Input for this task:
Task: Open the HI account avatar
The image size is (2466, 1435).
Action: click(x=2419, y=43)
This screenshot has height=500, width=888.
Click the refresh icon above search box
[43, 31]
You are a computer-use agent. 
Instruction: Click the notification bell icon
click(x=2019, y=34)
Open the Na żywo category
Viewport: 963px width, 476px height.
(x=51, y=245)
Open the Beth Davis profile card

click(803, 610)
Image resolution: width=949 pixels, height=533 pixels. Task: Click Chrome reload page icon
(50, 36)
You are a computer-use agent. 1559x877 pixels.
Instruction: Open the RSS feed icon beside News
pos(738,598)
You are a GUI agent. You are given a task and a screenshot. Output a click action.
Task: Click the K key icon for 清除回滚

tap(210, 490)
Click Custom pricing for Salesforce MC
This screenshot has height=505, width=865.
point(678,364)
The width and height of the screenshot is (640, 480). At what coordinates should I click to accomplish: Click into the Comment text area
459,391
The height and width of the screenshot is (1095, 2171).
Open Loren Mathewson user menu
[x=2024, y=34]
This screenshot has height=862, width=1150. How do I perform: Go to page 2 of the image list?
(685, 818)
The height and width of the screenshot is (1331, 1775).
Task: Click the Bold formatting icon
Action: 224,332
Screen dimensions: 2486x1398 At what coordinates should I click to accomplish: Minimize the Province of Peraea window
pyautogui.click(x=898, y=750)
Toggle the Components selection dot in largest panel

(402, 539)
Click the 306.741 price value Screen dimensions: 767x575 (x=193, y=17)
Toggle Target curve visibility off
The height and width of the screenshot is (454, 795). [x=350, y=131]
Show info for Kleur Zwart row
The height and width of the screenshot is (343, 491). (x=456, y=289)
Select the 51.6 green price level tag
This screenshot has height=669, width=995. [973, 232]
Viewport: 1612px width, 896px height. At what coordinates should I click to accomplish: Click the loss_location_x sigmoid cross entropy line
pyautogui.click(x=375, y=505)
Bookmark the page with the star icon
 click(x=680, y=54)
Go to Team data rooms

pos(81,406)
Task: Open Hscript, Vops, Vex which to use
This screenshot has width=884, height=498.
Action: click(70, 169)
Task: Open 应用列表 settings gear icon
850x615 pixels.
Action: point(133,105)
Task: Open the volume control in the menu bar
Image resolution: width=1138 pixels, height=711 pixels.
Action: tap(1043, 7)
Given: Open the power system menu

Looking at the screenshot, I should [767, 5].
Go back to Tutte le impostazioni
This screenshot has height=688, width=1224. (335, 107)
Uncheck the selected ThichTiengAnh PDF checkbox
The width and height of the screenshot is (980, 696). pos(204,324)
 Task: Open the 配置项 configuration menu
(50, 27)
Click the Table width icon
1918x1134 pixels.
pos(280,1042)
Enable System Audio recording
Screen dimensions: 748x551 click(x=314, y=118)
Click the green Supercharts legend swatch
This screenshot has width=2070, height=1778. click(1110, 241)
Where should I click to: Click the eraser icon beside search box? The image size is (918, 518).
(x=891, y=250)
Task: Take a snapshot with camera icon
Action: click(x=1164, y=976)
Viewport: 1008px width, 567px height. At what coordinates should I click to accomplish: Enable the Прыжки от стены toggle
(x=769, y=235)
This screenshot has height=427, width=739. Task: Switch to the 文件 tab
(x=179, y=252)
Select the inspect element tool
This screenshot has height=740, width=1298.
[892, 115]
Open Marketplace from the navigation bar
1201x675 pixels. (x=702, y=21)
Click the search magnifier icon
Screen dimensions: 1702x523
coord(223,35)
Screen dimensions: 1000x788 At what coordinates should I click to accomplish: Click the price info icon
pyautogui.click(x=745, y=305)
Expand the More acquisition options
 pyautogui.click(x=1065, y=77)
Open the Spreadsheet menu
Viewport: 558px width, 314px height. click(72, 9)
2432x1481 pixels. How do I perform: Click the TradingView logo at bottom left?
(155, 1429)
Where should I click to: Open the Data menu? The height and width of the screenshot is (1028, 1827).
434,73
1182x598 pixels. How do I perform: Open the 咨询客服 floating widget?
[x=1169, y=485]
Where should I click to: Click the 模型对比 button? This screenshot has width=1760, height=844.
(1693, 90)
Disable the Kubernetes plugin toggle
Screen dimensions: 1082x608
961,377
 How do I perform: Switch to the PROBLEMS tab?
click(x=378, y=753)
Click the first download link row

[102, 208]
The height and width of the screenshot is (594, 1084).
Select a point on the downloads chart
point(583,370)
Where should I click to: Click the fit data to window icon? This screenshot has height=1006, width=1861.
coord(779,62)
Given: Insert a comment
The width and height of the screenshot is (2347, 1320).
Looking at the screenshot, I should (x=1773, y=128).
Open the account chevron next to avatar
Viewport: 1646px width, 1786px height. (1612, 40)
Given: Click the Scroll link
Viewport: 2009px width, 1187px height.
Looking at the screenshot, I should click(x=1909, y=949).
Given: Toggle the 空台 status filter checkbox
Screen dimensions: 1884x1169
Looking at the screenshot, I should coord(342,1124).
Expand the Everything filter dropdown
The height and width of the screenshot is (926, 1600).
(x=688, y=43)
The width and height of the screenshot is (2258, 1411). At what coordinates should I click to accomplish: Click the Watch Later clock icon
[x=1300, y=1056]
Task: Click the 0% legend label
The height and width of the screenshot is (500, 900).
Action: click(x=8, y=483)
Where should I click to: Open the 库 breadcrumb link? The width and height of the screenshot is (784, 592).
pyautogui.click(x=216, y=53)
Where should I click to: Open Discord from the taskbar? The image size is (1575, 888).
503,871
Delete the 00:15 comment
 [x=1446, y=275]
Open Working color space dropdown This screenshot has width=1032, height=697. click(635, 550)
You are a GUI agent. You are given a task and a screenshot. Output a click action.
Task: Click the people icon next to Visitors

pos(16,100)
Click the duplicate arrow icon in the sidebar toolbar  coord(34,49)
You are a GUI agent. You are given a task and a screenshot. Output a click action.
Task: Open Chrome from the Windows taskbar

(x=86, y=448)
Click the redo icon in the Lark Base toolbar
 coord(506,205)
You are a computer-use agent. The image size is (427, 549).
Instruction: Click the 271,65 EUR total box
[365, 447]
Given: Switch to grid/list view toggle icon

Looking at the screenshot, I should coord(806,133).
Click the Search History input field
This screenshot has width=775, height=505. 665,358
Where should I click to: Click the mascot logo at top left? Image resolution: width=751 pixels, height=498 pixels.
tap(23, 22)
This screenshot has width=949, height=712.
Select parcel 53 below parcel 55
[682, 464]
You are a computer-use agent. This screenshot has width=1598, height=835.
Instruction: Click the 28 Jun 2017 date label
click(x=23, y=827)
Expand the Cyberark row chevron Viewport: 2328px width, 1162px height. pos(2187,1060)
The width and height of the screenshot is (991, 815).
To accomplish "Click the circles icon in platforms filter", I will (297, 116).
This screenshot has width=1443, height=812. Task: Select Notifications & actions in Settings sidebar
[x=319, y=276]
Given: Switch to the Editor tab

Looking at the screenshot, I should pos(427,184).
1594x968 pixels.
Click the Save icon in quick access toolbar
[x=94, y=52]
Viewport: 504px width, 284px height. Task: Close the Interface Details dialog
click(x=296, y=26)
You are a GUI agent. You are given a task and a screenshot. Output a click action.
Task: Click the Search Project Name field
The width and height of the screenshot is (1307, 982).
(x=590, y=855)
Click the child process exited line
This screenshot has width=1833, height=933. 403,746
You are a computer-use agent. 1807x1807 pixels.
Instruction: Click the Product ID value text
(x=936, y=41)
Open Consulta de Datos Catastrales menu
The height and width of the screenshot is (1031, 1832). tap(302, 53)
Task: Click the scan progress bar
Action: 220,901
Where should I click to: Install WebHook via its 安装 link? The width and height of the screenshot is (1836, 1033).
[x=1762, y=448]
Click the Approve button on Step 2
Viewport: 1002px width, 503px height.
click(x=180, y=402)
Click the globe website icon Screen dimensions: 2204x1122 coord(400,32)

What the task requires: Lines that contain "computer" are to be copied from the records above.

Answer to this problem:
You are a computer-use agent. 
You are a computer-use agent. 1559x877 pixels.
You are a computer-use agent. The image size is (427, 549).
You are a computer-use agent. This screenshot has width=1598, height=835.
You are a computer-use agent. 1807x1807 pixels.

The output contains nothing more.